Big corporations and bad linking is nothing new. This won’t be the last time big companies participate in linking schemes or a well-known sites sells links — Forbes was just caught again last week.
A review of the SEOMoz Competitive Link Finder shows many similarities between JCPenney links and other SearchDex clients such as Old Navy and Best Buy to name a few. I imagine it will only be a matter of time before the hammer drops on these other companies.
The simple fact is that if you want to play on Google’s property, you have to play by the rules. Google doesn’t adhere to ignorance and doesn’t issue warnings.
Comments such as this from JCPenney executive Darcie Brossart, don’t cut it: “We have no record of ever having received a violation notification from Google before last week when the unauthorized links came to our attention. If we had, we would have worked quickly to remedy the situation, as we are doing now.”
Wondering if you’re adhering to Google’s guidelines and assuming you’ll get a fair warning will leave you cold and lonely when the lights go out on your search marketing campaign. There are no excuses when they provide all of their rules in print.
How to Stay in the Know
Ask your SEO provider how they plan on building links to your site if you plan to engage in a link building campaign:
- Do you buy links and if so what type or from what sites?
- Do you participate in artificial linking or in other words a network of sites that you own where you would place links to my site?
Monitor the link profile for your site. Use tools such as Open Site Explorer, Google Webmaster Tools, and Majestic SEO. This will help you to gain a better perspective on the types of sites your site receives links from as well as the anchor text associated with the link and link acquisition volume trends.
- Are the instances of link anchor text identical? Link anchor text should vary between links. Linking the exact way from site to site can raise a red flag to spam authorities.
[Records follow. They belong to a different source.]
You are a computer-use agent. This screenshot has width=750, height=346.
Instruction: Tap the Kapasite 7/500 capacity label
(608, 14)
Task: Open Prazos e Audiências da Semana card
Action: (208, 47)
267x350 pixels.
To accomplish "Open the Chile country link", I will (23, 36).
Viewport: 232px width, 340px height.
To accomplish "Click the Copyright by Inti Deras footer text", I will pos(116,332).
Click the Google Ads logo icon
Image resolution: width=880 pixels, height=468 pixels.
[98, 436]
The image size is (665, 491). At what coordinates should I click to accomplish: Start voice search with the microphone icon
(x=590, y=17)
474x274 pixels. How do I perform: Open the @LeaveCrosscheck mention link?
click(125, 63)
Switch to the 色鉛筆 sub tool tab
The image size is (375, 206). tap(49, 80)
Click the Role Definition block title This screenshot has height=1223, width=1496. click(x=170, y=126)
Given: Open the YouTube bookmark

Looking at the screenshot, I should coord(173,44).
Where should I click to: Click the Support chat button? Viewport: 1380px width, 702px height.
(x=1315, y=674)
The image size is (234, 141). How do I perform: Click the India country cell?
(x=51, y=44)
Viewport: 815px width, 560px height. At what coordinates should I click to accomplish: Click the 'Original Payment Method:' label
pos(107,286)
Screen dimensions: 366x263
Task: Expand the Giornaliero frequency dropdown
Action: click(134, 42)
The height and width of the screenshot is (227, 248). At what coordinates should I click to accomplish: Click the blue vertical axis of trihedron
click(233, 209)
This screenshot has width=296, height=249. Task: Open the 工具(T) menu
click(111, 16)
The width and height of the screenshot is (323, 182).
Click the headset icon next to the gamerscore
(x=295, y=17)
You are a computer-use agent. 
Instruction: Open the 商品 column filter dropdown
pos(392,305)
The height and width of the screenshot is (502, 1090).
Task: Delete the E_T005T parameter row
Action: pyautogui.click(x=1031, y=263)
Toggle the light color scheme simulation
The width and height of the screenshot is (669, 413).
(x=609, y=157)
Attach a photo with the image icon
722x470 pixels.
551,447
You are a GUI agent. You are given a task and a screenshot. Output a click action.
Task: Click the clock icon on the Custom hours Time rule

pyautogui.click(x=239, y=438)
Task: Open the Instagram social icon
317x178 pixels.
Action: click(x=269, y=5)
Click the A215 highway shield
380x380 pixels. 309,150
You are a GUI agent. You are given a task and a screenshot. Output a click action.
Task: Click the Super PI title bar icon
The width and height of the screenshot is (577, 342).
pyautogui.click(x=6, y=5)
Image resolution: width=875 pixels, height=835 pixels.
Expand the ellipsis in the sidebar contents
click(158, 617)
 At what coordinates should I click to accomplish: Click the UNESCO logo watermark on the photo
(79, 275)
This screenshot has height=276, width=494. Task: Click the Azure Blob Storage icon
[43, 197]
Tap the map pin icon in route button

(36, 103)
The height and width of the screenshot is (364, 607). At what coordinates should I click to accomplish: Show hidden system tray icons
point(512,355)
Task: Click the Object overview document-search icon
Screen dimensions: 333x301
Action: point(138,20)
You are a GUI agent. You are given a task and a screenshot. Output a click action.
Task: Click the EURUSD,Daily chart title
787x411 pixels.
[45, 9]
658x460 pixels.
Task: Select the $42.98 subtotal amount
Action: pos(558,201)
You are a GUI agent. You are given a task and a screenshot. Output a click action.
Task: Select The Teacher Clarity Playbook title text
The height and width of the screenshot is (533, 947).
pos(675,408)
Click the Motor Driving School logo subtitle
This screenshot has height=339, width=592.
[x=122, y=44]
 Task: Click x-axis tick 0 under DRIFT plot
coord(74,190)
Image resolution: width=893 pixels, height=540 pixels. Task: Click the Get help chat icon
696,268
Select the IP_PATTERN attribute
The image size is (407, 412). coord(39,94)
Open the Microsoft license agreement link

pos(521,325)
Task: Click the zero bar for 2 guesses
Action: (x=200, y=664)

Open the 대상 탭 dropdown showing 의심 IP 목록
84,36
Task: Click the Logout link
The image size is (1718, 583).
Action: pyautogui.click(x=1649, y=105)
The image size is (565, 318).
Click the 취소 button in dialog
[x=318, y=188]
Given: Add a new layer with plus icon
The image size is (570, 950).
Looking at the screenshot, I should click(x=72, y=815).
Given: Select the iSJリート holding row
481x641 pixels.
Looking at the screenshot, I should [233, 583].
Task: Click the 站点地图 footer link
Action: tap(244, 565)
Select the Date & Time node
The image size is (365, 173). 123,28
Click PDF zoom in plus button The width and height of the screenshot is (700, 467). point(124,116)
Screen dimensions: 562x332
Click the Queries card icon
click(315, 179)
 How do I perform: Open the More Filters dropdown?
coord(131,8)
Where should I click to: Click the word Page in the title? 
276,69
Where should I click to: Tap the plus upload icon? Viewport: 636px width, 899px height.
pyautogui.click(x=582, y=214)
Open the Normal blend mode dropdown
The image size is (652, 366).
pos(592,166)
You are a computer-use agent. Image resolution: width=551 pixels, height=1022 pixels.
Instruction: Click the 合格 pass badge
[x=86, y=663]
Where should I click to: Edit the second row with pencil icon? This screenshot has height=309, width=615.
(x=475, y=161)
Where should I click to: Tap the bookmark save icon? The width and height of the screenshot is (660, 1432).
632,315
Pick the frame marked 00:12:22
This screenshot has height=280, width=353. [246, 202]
- Is there a common relevance between the anchor text of the link and the page the link is on? Several links to your site with link anchor text that is non-related to the linked pages content shows a lack of relevance and the use of link building for unethical gain.
- How many unique domains link to your site? Having many links from very few domains insinuates Run-of-Site linking, which shows a lack of relevance between a site and the linking site.
- Are links gained slowly over time or are there large accruals of links in a short amount of time? Massive link gains without a viral explanation can indicate that paid linking is taking place.
The Way I See It
Had JCPenney taken a more concerned approach with the efforts of their SEO firm and paid attention, they would likely not be in the limelight right now. If you are willing to let the reputation of your brand lie in the hands of an unethical link building partner then you will eventually gain notoriety for all the wrong reasons.
I believe several well-known companies are playing in this minefield, whether knowingly or not, and I’d venture to say we’ll see more of these large scale penalties to big brands in the near future.
Before you engage with an SEO firm, it’s paramount that you ask the very important questions above to help guide you in your pursuit of an ethical SEO company. You should continue to monitor your search marketing vendor during the campaign to assess your on-going link profile as well.
There will probably be a lot more algorithmic changes coming our way that will be better at spotting linking schemes. I predict that bursts of links accrued without some form of a social vehicle will be suspect to penalty.
I’m thrilled with the events of late. This is a learning process for many.
I don’t practice sketchy link-building techniques. While sometimes I may not build enough links fast enough to keep my clients happy, knowing that I’ve done it right and that my patient clients who sit at the top of the search rankings aren’t going anywhere anytime soon, allows me to sleep a little better at night.